Istituzioni locali, fondazioni e la società idrica Uniacque Spa, hanno recentemente manifestato il loro interesse per l’area. C’è chi parla di sfruttamento delle cascate per produrre energia elettrica e chi guarda invece al turismo. Si è ora iniziato a lavorare alla mappatura dei torrenti che scorrono nell’Abisso. A ottobre, in accordo con la Regione Lombardia, verranno versate nell’acqua sostanze traccianti, con l’obiettivo di vedere dove riemergeranno. L’azienda Uniacque, invece, avrebbe messo a disposizione dei fondi per capire se ci sono possibilità che quel bacino idrico possa essere sfruttato in futuro per la sua rete di distribuzione. I test condotti finora hanno detto che l’acqua non è potabile e andrebbe filtrata, ma l’interesse non è scemato. «Si deve stare attenti, però, perché quelle sono riserve strategiche», avverte lo speleologo Massimo Pozzo, tra i primi a scoprire una delle entrate del grande canyon sotterraneo.
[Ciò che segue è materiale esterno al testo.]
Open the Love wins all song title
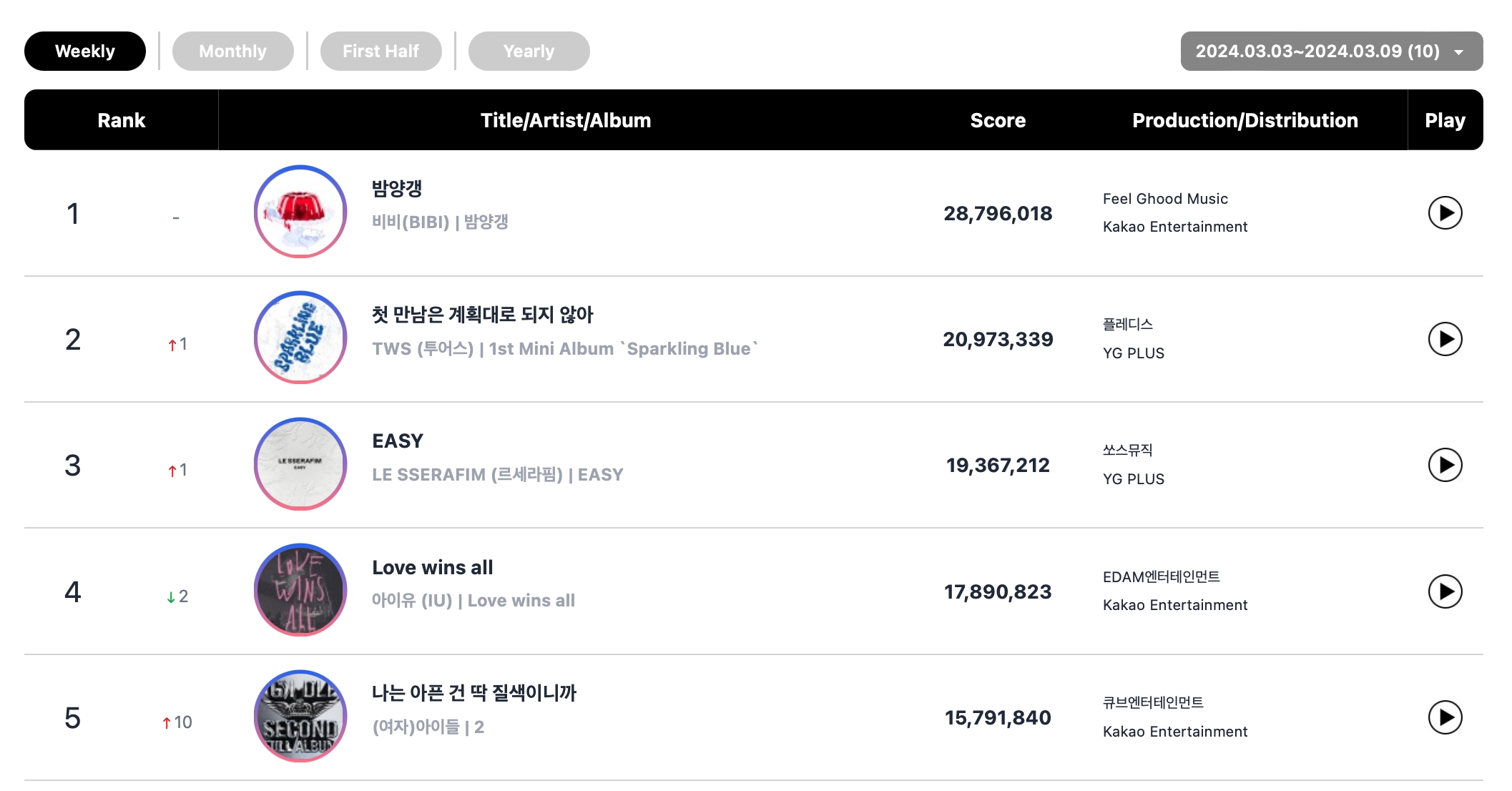Screen dimensions: 1512x791 coord(432,568)
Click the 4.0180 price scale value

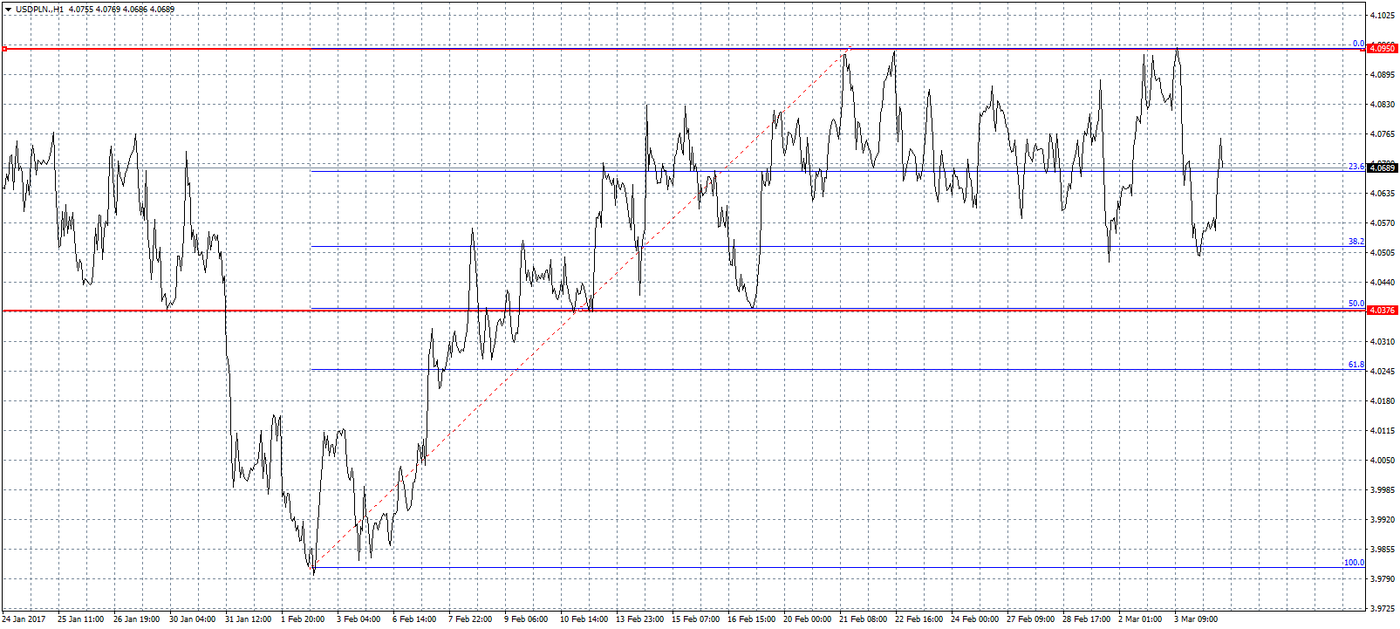(x=1383, y=401)
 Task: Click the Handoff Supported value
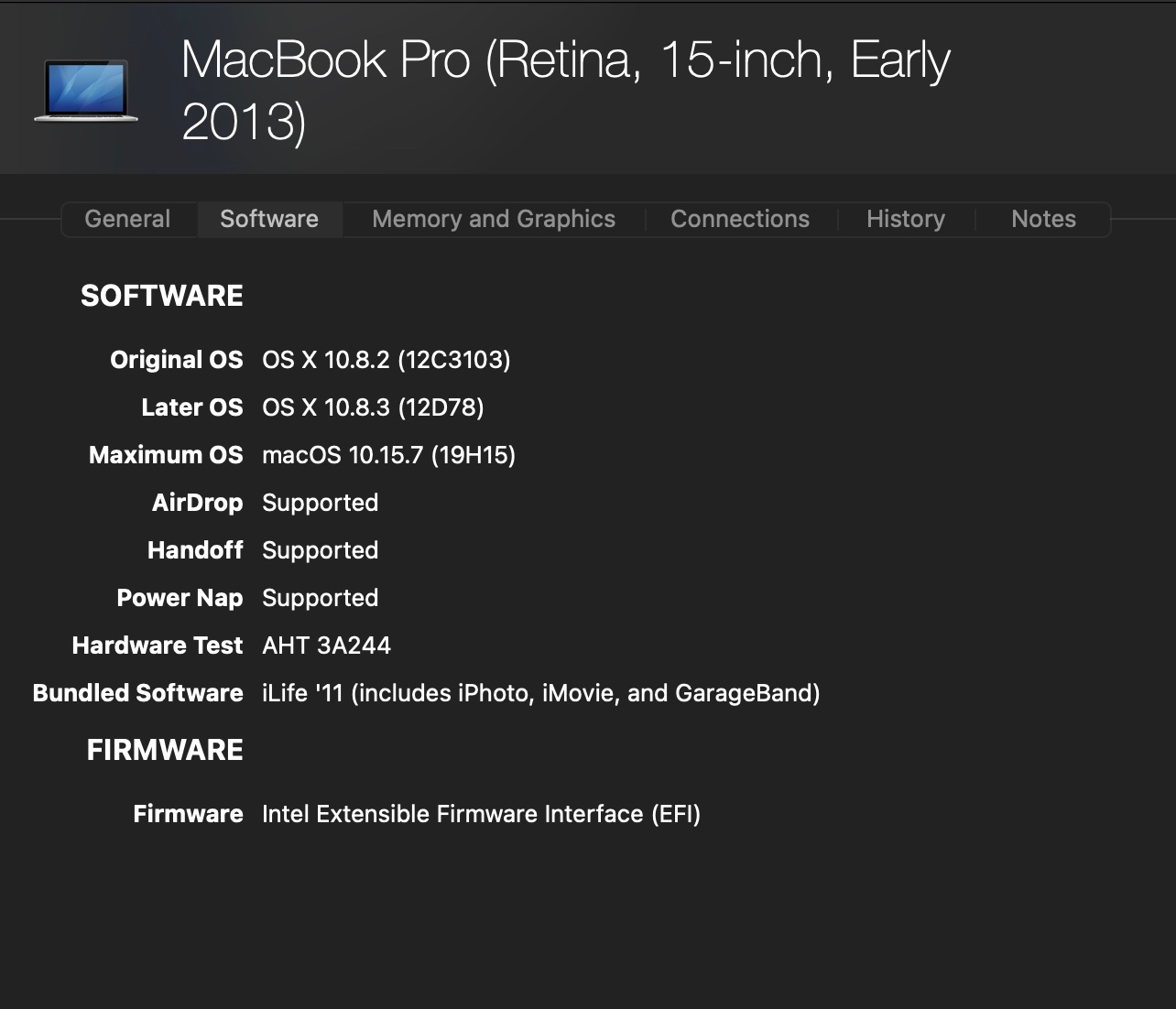(320, 550)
In superficie, infatti, i laghi iniziano a prosciugarsi e i ghiacciai arretrano. «I bacini idrici delle zone carsiche sono diventati le nostre ultime risorse e vanno tutelati», sostiene lo speleologo. E non solo per questo. L’Abisso Bueno Fonteno è infatti «un vero e proprio pianeta sotterraneo, con il suo ecosistema», che va preservato il più possibile dall’invasione dell’uomo.
«Noi speleologi siamo abituati a strisciare nei cunicoli delle grotte», racconta Pozzo, «mentre qui, nei 35 chilometri di gallerie finora perlustrati, potrebbero passare dei camion. I tunnel scavati dall’acqua portano a sale immense, capaci di contenere il Duomo di Milano, tanto che la luce delle torce spesso non riesce a illuminarne il fondo». E poi, ci sono fiumi «navigabili con un canotto» e «insetti dall’aspetto preistorico, trasparenti come il vetro perché non hanno mai visto la luce».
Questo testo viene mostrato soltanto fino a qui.